Question

Out of the four options given, in which transition will the emitted photon have the maximum wavelength?

• A. \( n = 4 \) to \( n = 3 \)
• B. \( n = 3 \) to \( n = 2 \)
• C. \( n = 2 \) to \( n = 1 \)
• D. \( n = 3 \) to \( n = 1 \)

Hint:

For hydrogen atom transitions, the photon with the maximum wavelength corresponds to the smallest energy difference.
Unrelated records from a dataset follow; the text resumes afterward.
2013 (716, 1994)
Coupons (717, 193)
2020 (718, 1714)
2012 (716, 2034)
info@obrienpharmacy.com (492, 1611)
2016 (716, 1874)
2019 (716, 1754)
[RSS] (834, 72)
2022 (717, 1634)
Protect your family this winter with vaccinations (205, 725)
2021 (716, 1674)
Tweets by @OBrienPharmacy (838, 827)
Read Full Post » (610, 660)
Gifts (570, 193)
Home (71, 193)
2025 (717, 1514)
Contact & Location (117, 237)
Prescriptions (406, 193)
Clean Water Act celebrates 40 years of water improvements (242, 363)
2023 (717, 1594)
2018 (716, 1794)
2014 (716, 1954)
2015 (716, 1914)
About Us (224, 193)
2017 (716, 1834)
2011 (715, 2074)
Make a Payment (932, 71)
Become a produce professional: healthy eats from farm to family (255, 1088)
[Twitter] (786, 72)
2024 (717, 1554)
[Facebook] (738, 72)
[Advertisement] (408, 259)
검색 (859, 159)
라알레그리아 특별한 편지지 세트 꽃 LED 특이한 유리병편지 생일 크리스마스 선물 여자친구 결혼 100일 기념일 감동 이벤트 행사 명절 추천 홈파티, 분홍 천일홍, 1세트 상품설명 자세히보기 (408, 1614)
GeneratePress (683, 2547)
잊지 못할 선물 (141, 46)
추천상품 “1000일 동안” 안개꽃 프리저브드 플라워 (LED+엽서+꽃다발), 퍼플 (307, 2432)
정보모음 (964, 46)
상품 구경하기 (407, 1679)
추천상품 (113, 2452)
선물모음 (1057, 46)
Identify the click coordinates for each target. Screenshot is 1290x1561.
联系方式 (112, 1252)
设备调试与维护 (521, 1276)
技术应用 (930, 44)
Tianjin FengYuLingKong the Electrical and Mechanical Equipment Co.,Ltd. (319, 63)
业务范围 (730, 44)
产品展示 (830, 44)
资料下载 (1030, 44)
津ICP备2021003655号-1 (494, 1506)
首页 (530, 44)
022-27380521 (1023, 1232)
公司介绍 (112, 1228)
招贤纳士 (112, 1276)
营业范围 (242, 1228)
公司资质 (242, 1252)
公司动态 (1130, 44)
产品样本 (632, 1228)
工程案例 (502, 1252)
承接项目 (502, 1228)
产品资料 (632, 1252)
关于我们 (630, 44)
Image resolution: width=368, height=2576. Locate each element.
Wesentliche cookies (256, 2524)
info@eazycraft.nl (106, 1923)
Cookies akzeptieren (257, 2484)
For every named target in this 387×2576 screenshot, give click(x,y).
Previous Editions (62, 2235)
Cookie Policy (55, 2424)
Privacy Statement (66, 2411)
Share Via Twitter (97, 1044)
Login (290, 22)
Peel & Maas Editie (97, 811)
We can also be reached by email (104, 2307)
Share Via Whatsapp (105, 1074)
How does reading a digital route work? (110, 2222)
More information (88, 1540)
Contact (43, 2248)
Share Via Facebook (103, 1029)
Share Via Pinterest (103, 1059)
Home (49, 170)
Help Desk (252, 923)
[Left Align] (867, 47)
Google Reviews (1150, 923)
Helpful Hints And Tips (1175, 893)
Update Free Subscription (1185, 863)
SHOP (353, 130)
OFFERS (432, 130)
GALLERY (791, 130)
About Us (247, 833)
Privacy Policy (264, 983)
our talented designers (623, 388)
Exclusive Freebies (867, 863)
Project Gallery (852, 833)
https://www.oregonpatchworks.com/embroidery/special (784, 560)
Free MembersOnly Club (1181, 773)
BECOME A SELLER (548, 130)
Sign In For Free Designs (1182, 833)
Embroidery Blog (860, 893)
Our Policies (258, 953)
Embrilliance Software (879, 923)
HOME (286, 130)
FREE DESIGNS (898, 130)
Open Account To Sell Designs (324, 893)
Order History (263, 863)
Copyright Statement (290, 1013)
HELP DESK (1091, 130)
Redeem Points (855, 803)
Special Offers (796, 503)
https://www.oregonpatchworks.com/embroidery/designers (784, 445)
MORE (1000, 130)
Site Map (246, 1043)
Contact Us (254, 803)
Use \( \Delta E = 13.6 \left( \frac{1}{n_1^2} - \frac{1}{n_2^2} \right) \), and the smallest \( \Delta E \) occurs for transitions between the closest energy levels.

Answer 1

The Correct Option is A

Step 1: Understand the relationship between wavelength and energy.
When an electron in a hydrogen atom transitions from a higher energy level \( n_2 \) to a lower energy level \( n_1 \), it emits a photon. The energy of the photon is: \[ E = h f = \frac{h c}{\lambda} \] \[ \lambda = \frac{h c}{E} \] A larger wavelength \( \lambda \) corresponds to a smaller energy difference \( E \). Thus, the transition with the smallest energy difference will have the maximum wavelength. Step 2: Use the energy level formula for a hydrogen atom.
The energy of an electron in a hydrogen atom at level \( n \) is: \[ E_n = -\frac{13.6}{n^2} \, \text{eV} \] The energy difference for a transition from \( n_2 \) to \( n_1 \) (\( n_2>n_1 \)) is: \[ \Delta E = E_{n_2} - E_{n_1} = -\frac{13.6}{n_2^2} - \left(-\frac{13.6}{n_1^2}\right) = 13.6 \left( \frac{1}{n_1^2} - \frac{1}{n_2^2} \right) \] Step 3: Calculate the energy difference for each transition.
- (A) \( n = 4 \) to \( n = 3 \): \[ \Delta E = 13.6 \left( \frac{1}{3^2} - \frac{1}{4^2} \right) = 13.6 \left( \frac{1}{9} - \frac{1}{16} \right) = 13.6 \left( \frac{16 - 9}{144} \right) = 13.6 \times \frac{7}{144} \approx 0.661 \, \text{eV} \] - (B) \( n = 3 \) to \( n = 2 \): \[ \Delta E = 13.6 \left( \frac{1}{2^2} - \frac{1}{3^2} \right) = 13.6 \left( \frac{1}{4} - \frac{1}{9} \right) = 13.6 \left( \frac{9 - 4}{36} \right) = 13.6 \times \frac{5}{36} \approx 1.889 \, \text{eV} \] - (C) \( n = 2 \) to \( n = 1 \): \[ \Delta E = 13.6 \left( \frac{1}{1^2} - \frac{1}{2^2} \right) = 13.6 \left( \frac{1}{1} - \frac{1}{4} \right) = 13.6 \times \frac{3}{4} = 10.2 \, \text{eV} \] - (D) \( n = 3 \) to \( n = 1 \): \[ \Delta E = 13.6 \left( \frac{1}{1^2} - \frac{1}{3^2} \right) = 13.6 \left( \frac{1}{1} - \frac{1}{9} \right) = 13.6 \times \frac{8}{9} \approx 12.089 \, \text{eV} \] Step 4: Compare the energy differences.
- (A) \( \Delta E \approx 0.661 \, \text{eV} \) - (B) \( \Delta E \approx 1.889 \, \text{eV} \) - (C) \( \Delta E = 10.2 \, \text{eV} \) - (D) \( \Delta E \approx 12.089 \, \text{eV} \) The smallest energy difference is for (A) \( n = 4 \) to \( n = 3 \), which means it will have the largest wavelength. Step 5: Confirm using the Rydberg formula (optional).
The Rydberg formula for the wave number is: \[ \frac{1}{\lambda} = R \left( \frac{1}{n_1^2} - \frac{1}{n_2^2} \right) \] A smaller \( \frac{1}{\lambda} \) means a larger \( \lambda \). The term \( \frac{1}{n_1^2} - \frac{1}{n_2^2} \) is smallest for (A), confirming our result.